# Partial F-tests and Lack-of-Fit Tests

 

# PARTIAL F-TEST.

# Consider full and reduced models

 

> setwd("C:\Users\baron\624 Data Analysis\data")

> load("Auto.rda")

> attach(Auto)

 

> reg_full = lm(mpg ~ year + acceleration + horsepower + weight)

 

# How to test significance of year and acceleration?

 

> reg_reduced = lm(mpg ~ horsepower + weight)

 

> anova( reg_full, reg_reduced )

 

Analysis of Variance Table

 

Model 1: mpg ~ year + acceleration + horsepower + weight

Model 2: mpg ~ horsepower + weight

  Res.Df    RSS Df Sum of Sq      F    Pr(>F)   

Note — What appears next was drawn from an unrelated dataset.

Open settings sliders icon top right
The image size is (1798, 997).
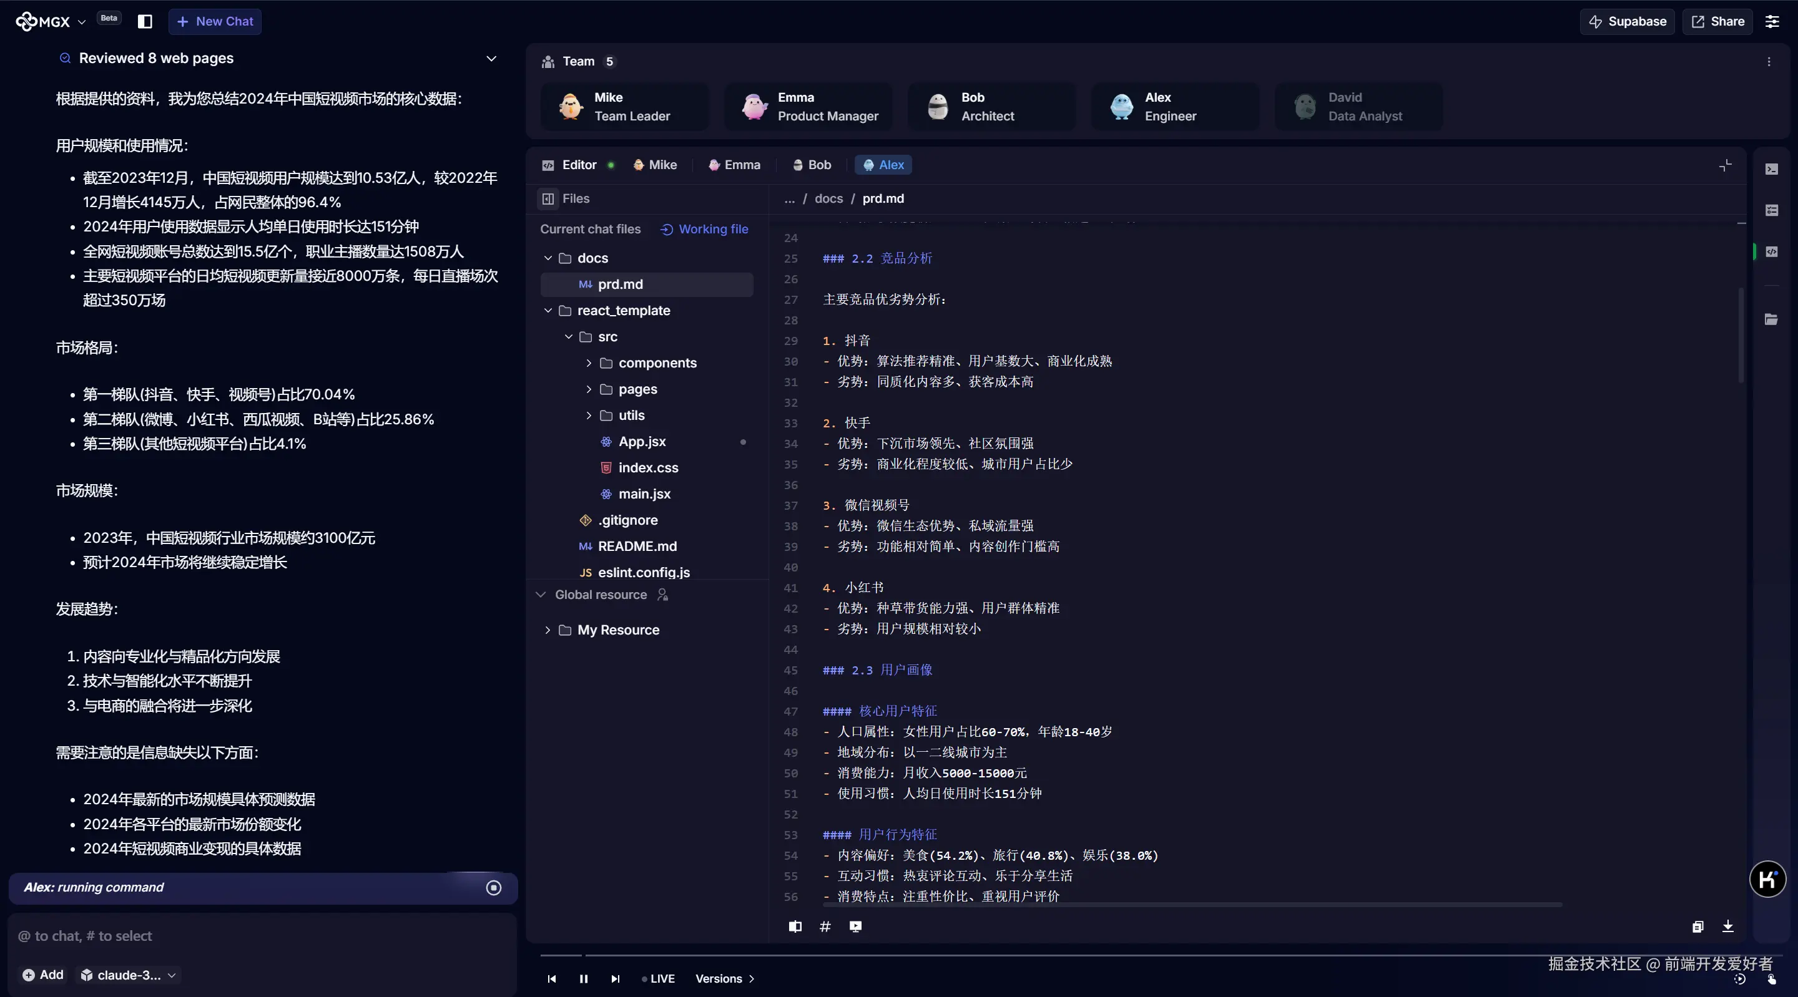[x=1772, y=22]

1    387 4558.0                                 

2    389 6993.8 -2   -2435.8 103.41 < 2.2e-16 ***

---

Signif. codes:  0 ‘***’ 0.001 ‘**’ 0.01 ‘*’ 0.05 ‘.’ 0.1 ‘ ’ 1

 

# The p-value comparing these two models is very significant, so the two variables make a significant contribution for the prediction of mpg, in addition of weight and horsepower.

 

 

 

# LACK-OF-FIT.

# Here we test linearity by comparing the linear model (reduced) with the model with dummy variables, one for each value of X (full model that does not assume linearity).

 

> reg_reduced = lm(mpg ~ cylinders)

> reg_full = lm(mpg ~ as.factor(cylinders))

 

> anova( reg_full, reg_reduced )

Analysis of Variance Table

 

Model 1: mpg ~ as.factor(cylinders)

Model 2: mpg ~ cylinders

  Res.Df    RSS Df Sum of Sq      F    Pr(>F)    

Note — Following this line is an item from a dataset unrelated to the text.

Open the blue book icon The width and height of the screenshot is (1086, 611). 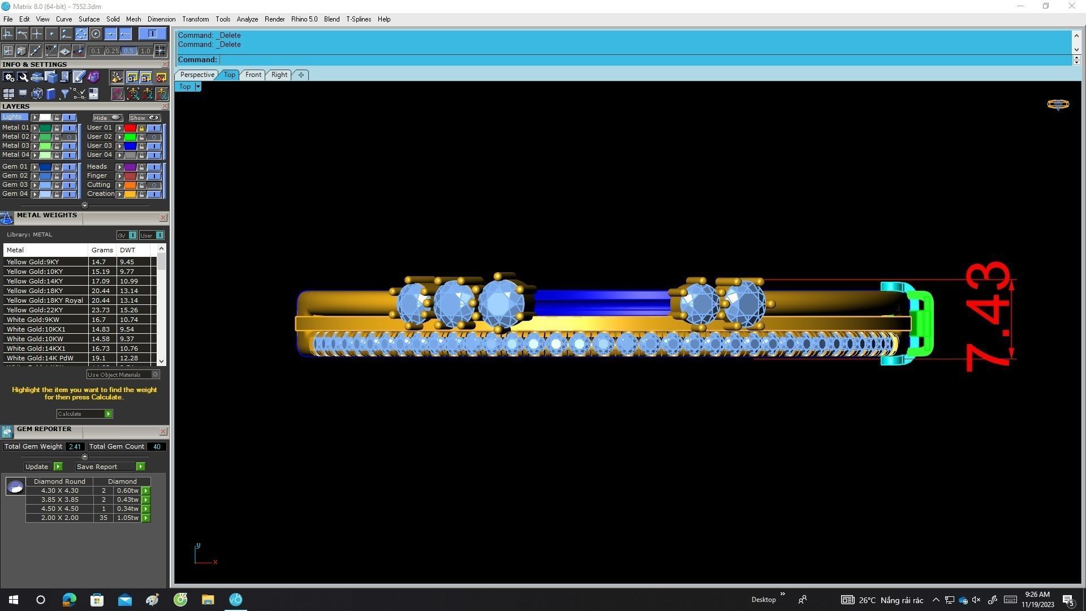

1    387 8544.5                                 

2    390 9415.9 -3   -871.42 13.156 3.383e-08 ***

---

Signif. codes:  0 ‘***’ 0.001 ‘**’ 0.01 ‘*’ 0.05 ‘.’ 0.1 ‘ ’ 1

 

# Low p-value shows that the relation of mpg to the number of cylinders is non-linear.

 

# Continuous case – what to do if the X-variable has no repeated values?

 

> round(horsepower/10)*10

  [1] 130 160 150 150 140 200 220 220 220 190 170 160 150 220 100 100 100  80

 [19]  90  50  90  90 100 110  90 220 200 210 190  90  90 100 100 100 100  90

     < truncated >

 

> reg_reduced = lm(mpg ~ horsepower)

> hp_rounded = round(horsepower/10)*10

> reg_full = lm( mpg ~ as.factor(hp_rounded) )

 

> anova( reg_full, reg_reduced )

Analysis of Variance Table

 

Model 1: mpg ~ as.factor(hp_rounded)

Model 2: mpg ~ horsepower

  Res.Df    RSS  Df Sum of Sq      F    Pr(>F)   

1    373 7101.9                                  

2    390 9385.9 -17     -2284 7.0565 6.662e-15 ***

---

Signif. codes:  0 ‘***’ 0.001 ‘**’ 0.01 ‘*’ 0.05 ‘.’ 0.1 ‘ ’ 1

 

# The full model is significantly better. So, mpg is a non-linear function of horsepower.